Here are a few pictures of some of the snacks that will be in the book!! What’s so fun about these recipes is that while you will see something like “brownies” in the snack book, you will learn that brownies (like some other snacks) don’t have to be just for desserts or special occasions. Brownie CAN be a great snack, low in sugar, high in healthy fats and protein!
Food has a purpose, especially snacks, and if we eat the right foods, it can help us to focus & concentrate, have balanced energy, and keep us full until the next meal. All of my recipes are gluten free, most are low glycemic (so we’ll have sustained energy and won’t get hungry too soon after), many are nut-free (even excluding the nut free section) and most take under 15 minutes to prepare! The chapters are broken out into different times of the day so you can use the right snacks to your benefit. The chapters include snacks for:
- At Home
- At Work/School
- On-the-Road (For commuting, carpool or road trips)
- Nut Free
- Sweet Treats
I will share some of the snack recipes this fall but for today, I wanted to share a new snack that my daughter loves. She said “instead of granola bars they are granola balls”. To be honest, my son isn’t a huge fan of this snack (he “likes them but doesn’t love them”), but Alice, who can be picky about snacks, absolutely loves them. I don’t usually eat oats but I tried them and think they are really good, too! They’re so easy to make and perfect for a on-the -go snack like a road trip for Labor Day.
Okay before you look at the ingredients and scoff at the Coconut Nectar 🙂 , please, give it a chance.
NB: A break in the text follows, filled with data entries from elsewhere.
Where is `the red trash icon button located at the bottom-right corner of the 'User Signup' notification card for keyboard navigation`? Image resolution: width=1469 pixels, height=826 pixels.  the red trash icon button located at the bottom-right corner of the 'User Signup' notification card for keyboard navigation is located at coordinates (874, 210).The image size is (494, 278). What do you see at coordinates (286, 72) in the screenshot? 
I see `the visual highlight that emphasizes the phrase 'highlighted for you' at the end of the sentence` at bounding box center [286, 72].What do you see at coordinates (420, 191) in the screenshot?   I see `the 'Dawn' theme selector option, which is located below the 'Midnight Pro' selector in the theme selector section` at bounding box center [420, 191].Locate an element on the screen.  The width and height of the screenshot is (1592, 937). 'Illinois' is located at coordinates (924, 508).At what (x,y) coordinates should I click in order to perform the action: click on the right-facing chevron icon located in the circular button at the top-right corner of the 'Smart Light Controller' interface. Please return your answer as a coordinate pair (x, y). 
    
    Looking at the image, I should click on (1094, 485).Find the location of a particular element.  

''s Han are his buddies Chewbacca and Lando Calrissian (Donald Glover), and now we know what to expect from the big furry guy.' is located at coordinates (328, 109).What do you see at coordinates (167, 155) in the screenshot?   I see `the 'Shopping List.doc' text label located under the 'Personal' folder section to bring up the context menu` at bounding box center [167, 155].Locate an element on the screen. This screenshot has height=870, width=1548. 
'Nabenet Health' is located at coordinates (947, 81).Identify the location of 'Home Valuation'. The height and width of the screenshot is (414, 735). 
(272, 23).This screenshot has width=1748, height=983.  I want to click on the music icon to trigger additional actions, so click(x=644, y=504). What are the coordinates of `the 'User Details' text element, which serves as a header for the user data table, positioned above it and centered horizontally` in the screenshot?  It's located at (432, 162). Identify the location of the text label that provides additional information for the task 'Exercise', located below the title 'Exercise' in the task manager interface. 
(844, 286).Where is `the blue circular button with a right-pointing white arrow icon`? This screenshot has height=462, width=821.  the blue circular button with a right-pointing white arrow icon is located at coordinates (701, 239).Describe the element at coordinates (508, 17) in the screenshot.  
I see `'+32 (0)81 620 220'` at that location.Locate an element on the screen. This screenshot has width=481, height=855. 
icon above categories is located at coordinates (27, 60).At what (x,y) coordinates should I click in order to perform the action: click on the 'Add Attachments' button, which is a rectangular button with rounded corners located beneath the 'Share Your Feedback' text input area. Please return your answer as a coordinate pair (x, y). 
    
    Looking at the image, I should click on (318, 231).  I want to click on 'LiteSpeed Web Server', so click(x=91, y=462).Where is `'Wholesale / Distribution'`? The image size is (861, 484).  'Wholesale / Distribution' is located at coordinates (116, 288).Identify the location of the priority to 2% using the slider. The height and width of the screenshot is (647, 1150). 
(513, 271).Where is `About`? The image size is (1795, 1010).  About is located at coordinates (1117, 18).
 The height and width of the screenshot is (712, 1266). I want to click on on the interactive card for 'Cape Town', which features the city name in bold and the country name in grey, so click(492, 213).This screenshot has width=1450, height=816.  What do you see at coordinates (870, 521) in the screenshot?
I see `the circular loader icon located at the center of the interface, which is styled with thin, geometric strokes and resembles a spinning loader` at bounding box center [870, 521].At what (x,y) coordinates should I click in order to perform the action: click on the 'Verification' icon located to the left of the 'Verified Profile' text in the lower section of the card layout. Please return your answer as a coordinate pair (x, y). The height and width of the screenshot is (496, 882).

You can get it at Whole Foods, Amazon or Vitacost for about $7, the same price as honey and even less than maple. I love this stuff! It is fabulous not only because it’s one of the only liquid sweeteners that is low glycemic and low in fructose (as opposted to agave nectar that has more fructose than HFCS – high fructose corn syrup) but it also has 17 amino acids and it is loaded with nutrients like Vitamins B and C. It’s worth a try! While it doesn’t necessarily smell sweet when you open the bottle, it makes any snack taste amazing!
- 1 cup gluten free quick cook oats (we use Bob's Red Mill Quick Cooking)
- 1/4 cup almond or peanut butter
- 1/4 cup coconut nectar (or maple or honey)
- 2 tbsp unsweetened shredded coconut
- 2 tbsp coconut palm sugar (may not need if you use maple or honey)
- 1/4 cup dark chocolate chips
- 2 tbsp chia seeds
- 2 tbsp slivered almonds
- 1/4 tsp sea salt
- In a large bowl, mix the dry ingredients together. Then add the coconut nectar (or maple or honey) and peanut butter and combine everything together. As your hands get messy, it gets harder to roll into balls. Once you've mixed it, wash my hands off and stick the bowl in the fridge for about 10-15 minutes. Then, start to use both hands to roll into golf ball sized snacks and set aside or enjoy immediately. If they feel a little dry or crumbly at all, just add some extra nectar and nut butter. Stores well in the fridge for about 5- 7 days.